To reproduce the results, the authors provided bash scripts for executing the experiments and generating as output graphics in .pdf format, allowing the user to evaluate the performance of BIDL in comparison with the other benchmarks.

Environment(s) Used for Testing

The evaluator used 8 machines provided by the authors, hosted on the authors’ campus. Each machine has 64GB memory and 24 cores of Intel(R) Xeon(R) CPU E5-2690 v3 @ 2.60GHz.

Step-By-Step Instructions to Exercise the Artifact

The evaluators then ran each of the experiments as recommended in the documentation by using the bash run.sh <experiment_type> and obtained the resulting figure and logs from the evaluation of each experiment.

How The Artifact Supports The Paper

Although the benchmark is performed in a slightly different environment, the results support the paper’s claims, in the following way:

Figure 5 is reproduced with the following differences: FastFabric has about 2x lower throughput.
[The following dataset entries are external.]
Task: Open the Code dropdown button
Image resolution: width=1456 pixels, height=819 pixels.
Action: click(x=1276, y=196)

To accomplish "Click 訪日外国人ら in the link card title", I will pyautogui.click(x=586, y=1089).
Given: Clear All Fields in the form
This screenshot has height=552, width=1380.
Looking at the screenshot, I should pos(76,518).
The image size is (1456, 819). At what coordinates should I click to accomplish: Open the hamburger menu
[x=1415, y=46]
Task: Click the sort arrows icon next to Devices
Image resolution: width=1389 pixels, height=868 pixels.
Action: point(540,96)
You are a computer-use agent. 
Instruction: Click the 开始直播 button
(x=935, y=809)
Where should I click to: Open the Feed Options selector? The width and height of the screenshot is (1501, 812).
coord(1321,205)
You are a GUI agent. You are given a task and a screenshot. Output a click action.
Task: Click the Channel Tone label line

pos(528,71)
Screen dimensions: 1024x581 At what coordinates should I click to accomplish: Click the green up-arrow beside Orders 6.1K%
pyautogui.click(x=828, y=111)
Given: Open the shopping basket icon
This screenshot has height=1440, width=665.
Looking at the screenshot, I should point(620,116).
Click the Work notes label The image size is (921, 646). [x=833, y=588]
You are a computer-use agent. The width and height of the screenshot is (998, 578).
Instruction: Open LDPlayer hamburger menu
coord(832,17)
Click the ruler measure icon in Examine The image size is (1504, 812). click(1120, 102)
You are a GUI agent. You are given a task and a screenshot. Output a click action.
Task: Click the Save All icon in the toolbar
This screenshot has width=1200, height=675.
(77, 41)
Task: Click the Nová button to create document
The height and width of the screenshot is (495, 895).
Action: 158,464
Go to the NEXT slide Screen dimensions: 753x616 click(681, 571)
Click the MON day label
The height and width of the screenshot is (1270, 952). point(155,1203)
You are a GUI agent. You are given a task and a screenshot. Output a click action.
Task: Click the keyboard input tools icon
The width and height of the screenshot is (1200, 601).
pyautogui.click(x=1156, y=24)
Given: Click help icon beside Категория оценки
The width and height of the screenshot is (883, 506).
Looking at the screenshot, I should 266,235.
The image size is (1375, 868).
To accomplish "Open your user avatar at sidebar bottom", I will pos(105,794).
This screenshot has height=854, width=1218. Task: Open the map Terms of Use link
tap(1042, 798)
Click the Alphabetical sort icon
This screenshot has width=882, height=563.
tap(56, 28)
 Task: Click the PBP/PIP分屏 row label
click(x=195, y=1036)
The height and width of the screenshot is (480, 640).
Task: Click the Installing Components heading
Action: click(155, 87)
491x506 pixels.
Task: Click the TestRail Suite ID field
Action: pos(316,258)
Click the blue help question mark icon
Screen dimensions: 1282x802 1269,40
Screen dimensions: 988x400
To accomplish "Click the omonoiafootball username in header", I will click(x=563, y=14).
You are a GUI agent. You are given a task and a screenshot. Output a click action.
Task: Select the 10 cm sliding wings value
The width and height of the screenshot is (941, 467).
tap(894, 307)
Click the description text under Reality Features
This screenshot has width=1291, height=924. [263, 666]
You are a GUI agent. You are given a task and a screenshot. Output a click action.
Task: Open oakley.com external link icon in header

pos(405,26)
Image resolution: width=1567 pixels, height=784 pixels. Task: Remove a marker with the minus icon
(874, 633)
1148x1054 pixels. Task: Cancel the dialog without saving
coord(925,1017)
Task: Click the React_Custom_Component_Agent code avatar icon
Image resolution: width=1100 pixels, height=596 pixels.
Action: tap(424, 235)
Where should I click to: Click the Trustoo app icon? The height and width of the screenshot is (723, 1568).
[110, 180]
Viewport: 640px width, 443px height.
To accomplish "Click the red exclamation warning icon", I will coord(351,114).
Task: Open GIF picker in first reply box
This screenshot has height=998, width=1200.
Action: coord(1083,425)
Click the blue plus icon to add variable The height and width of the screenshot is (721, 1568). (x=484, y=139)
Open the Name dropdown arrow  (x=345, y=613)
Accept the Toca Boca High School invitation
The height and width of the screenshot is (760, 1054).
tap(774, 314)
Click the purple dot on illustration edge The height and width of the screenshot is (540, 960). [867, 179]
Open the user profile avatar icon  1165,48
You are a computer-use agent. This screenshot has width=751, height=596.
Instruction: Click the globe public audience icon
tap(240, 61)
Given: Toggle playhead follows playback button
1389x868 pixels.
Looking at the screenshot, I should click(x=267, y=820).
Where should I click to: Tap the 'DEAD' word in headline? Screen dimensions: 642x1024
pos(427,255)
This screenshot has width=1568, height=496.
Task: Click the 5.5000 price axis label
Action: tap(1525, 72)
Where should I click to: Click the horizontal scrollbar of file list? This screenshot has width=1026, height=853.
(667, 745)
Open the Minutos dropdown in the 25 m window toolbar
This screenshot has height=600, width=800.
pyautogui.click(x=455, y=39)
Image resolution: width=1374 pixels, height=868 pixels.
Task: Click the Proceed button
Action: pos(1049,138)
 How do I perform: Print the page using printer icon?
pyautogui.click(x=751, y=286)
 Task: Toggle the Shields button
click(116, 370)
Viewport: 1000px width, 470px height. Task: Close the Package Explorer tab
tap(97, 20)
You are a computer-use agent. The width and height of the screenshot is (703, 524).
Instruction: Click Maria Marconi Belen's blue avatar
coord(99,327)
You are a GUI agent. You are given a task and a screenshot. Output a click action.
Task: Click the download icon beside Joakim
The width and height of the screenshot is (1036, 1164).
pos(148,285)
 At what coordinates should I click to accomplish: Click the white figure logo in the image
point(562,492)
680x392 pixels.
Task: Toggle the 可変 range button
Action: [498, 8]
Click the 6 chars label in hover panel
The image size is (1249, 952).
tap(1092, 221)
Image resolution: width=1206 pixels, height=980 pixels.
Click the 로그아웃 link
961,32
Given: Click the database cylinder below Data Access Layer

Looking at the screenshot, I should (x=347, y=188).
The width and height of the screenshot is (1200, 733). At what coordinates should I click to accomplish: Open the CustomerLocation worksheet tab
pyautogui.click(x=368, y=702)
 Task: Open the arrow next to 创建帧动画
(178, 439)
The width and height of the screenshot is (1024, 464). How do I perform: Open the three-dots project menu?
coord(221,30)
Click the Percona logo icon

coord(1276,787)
BIDL’s breaking point did not show up in the evaluation. Still, the evaluators think this is sufficient to show that BIDL can achieve a higher throughput without having a long latency.
Figure 6 is reproduced with the following differences: only BIDL-SMART is given. There is a sudden drop of latency when the number of organizations is about 12. Still, the scalability is clear.
Figure 8 is reproduced with a slightly higher throughput for BIDL and a slightly lower throughput for FastFabric. But the trends are similar.
Figure 7 is reproduced, though the change in the throughput is much more aggressive. But the change in throughput upon malicious attackers matches the expectations.

We also offer the following notes:

One of the baselines, StreamChain, is broken. The evaluators could not evaluate StreamChain, and instead compared it with author-provided logfiles log file. Since the StreamChain benchmark is not used to show the strength of BIDL, but to admit the strength of StreamChain over BIDL, the evaluators considered this reasonable decided to trust the result.
Experiment 1-1 was not fully stable. One evaluator needed rerun the experiment for the second time to make sure sufficient data was collected for the Python scripts to draw the figure.